== ASSIGNED TASK ==
The task calls for the lines below from the line with "The height and width of the screenshot is (663, 920)." to the line with "The height and width of the screenshot is (383, 640).", both ends included, copied exactly, without any pictures.
-------- MATERIAL FOR THIS EXERCISE --------
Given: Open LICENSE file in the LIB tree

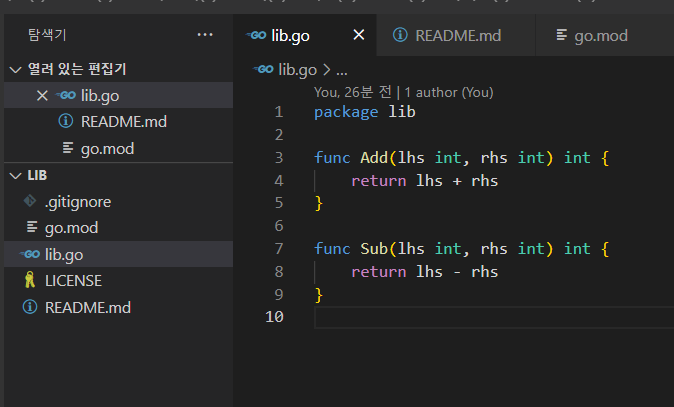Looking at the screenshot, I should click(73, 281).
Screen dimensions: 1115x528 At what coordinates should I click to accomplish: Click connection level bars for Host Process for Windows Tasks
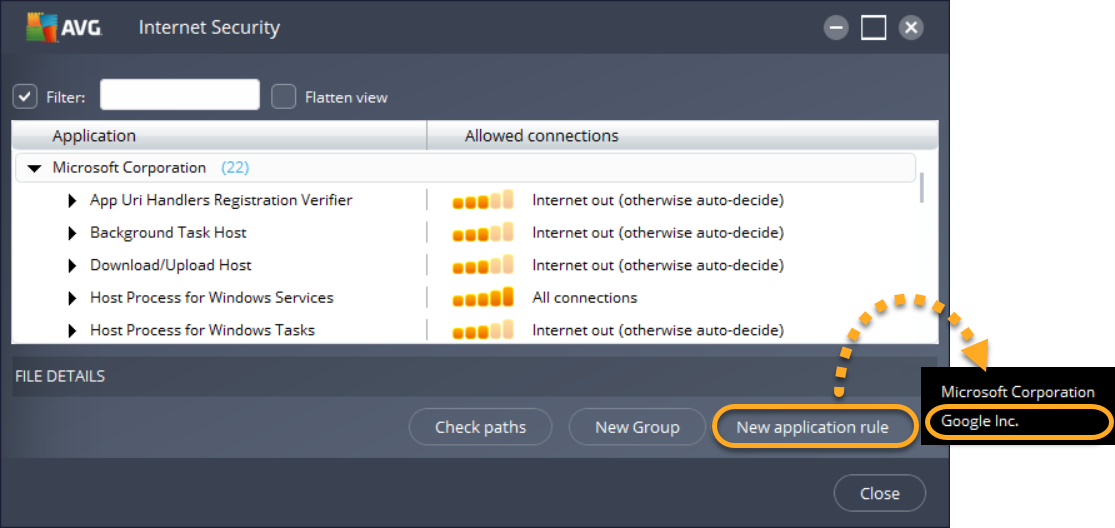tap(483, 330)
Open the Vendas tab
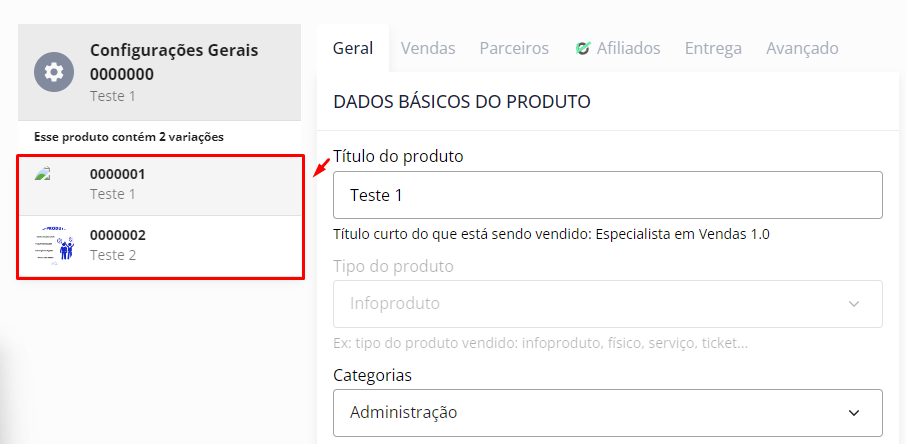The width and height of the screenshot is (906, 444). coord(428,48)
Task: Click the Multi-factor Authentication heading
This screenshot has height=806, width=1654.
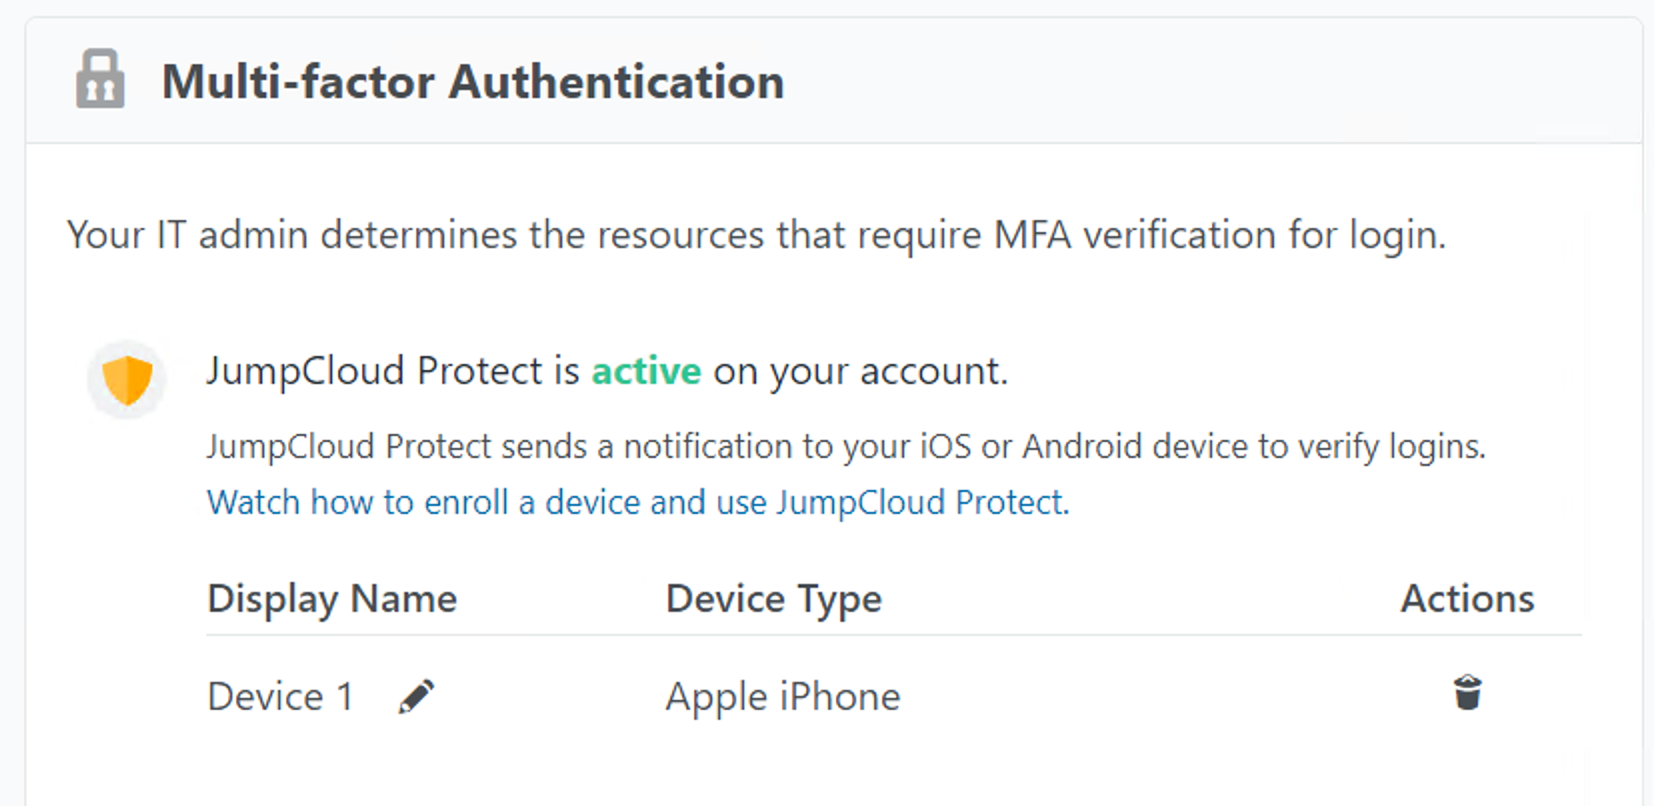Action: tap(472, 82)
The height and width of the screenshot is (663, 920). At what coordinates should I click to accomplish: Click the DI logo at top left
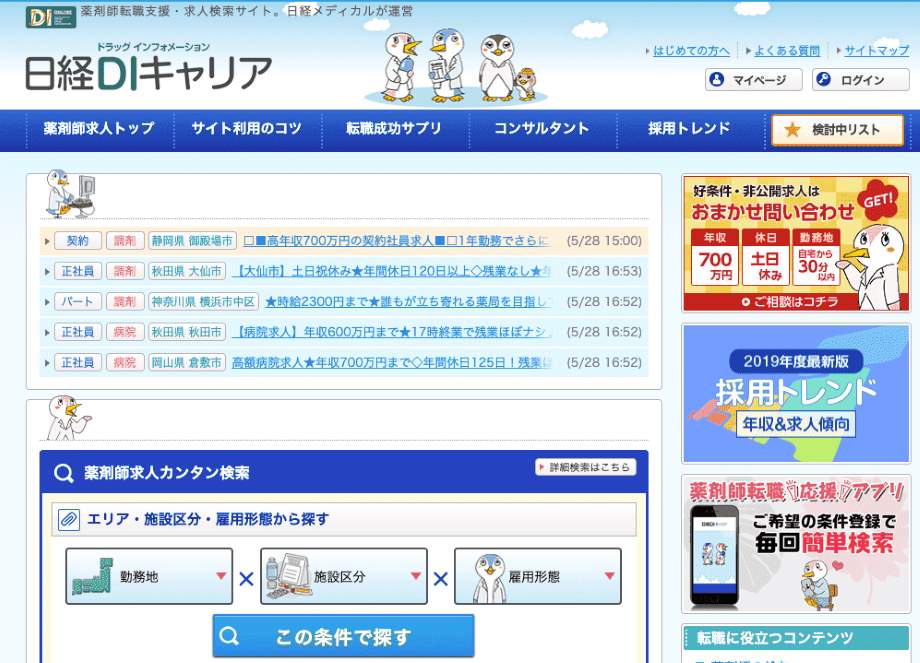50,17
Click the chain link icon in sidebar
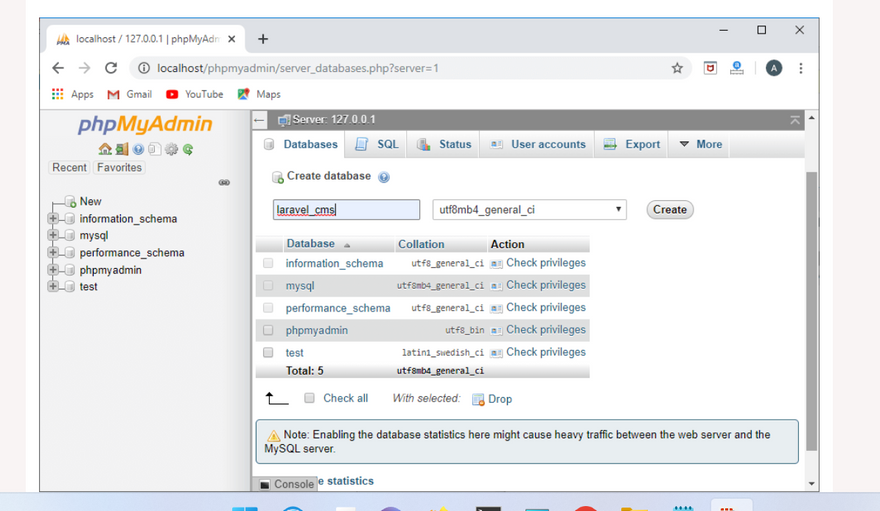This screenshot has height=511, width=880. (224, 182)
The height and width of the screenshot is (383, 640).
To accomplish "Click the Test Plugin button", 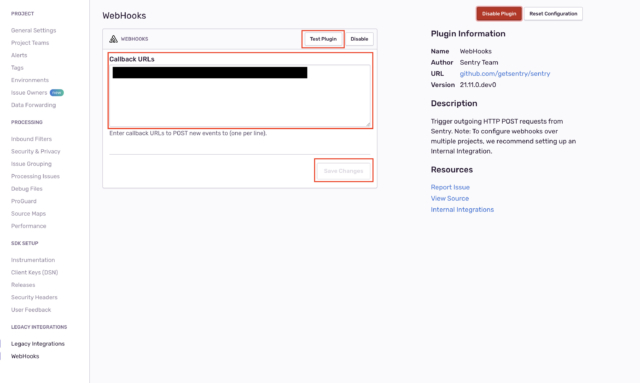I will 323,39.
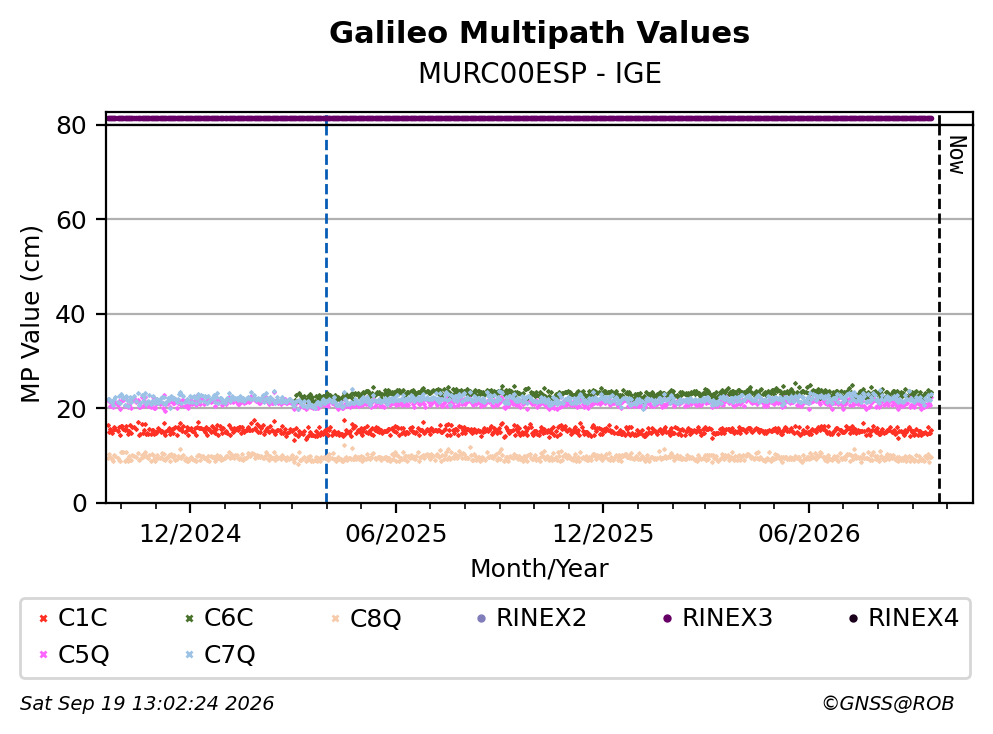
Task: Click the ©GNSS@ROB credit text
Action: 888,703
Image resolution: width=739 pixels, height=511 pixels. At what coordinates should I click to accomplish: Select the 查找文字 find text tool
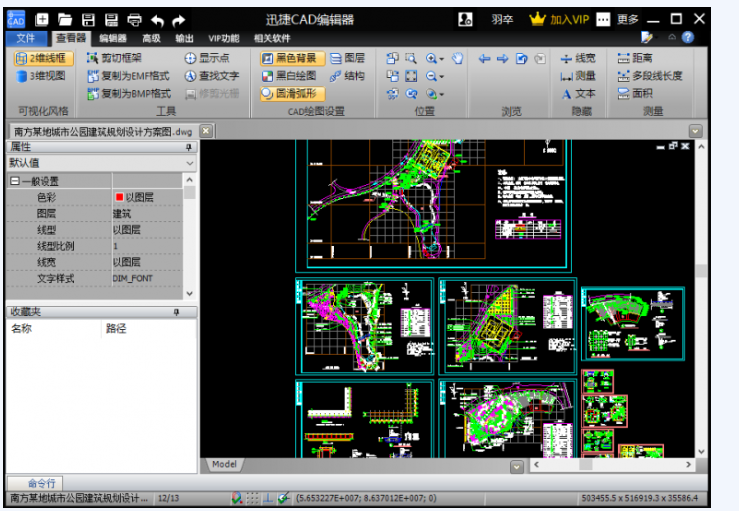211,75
--------
== EXERCISE OUTPUT ==
The height and width of the screenshot is (663, 920). At what coordinates should I click to accomplish: Click the DI logo at top left
50,17
Click the chain link icon in sidebar
This screenshot has height=511, width=880. (224, 182)
The height and width of the screenshot is (383, 640).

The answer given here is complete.